The Previous Tax Law
Previously, for tax years beginning before December 31, 2025, individuals who itemize deductions have been limited to a maximum of $10,000 in SALT deductions. This amount, commonly referred to as the “SALT Cap,” restricted the ability of many taxpayers to deduct real estate taxes, personal property taxes, other state and local taxes and particularly state income taxes.
While this limitation affects many taxpayers, it particularly affects owners of pass-through entities, where individual owners pay the taxes on behalf of the entity.
To help mitigate this limitation, as of July 9, 2025, 36 states had passed legislation creating entity-level pass-through entity taxes. These state laws allow pass-through businesses (such as partnerships, LLCs and S corporations) to pay state taxes at the entity level, and these payments are then deducted at the entity level for federal tax purposes.
This structure allows PTE owners to achieve a federal tax deduction for the state taxes paid on their business income.
New and Final Law Under the One Big Beautiful Bill
For tax years beginning with calendar year 2025, the SALT limitation on individual itemized deduction is increased to $40,000 for taxpayers with modified adjusted gross incomes (MAGI) of less than $500,000.
For higher income taxpayers, the SALT limitation is phased down to $10,000 by reducing the SALT limitation by 30% of the excess of MAGI over $500,000. Beginning with calendar year 2026, both the SALT deduction cap and income limitation are indexed for inflation. For individuals with married filing separate status, the SALT deduction cap and AGI thresholds are half of those for other taxpayers.

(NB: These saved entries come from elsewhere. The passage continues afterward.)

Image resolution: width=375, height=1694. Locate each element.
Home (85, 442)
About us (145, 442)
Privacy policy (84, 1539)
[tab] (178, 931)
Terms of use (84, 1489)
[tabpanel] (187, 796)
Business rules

This increased limit is temporary. The SALT individual deduction limitation reverts to $10,000 for taxable years beginning after December 31, 2029.
Notably, the new law does not change an individual’s ability to benefit from PTE tax payments in applicable states.
What It Means for You
The new law will temporarily quadruple the deductibility of state and local taxes for many taxpayers with AGIs under the newly enacted thresholds.
Many business owners have the opportunity to continue to take advantage of the state income tax benefits afforded by these PTE entity level taxes. The new law provides a planning opportunity for taxpayers at all income levels and should be evaluated before year end on an individual basis.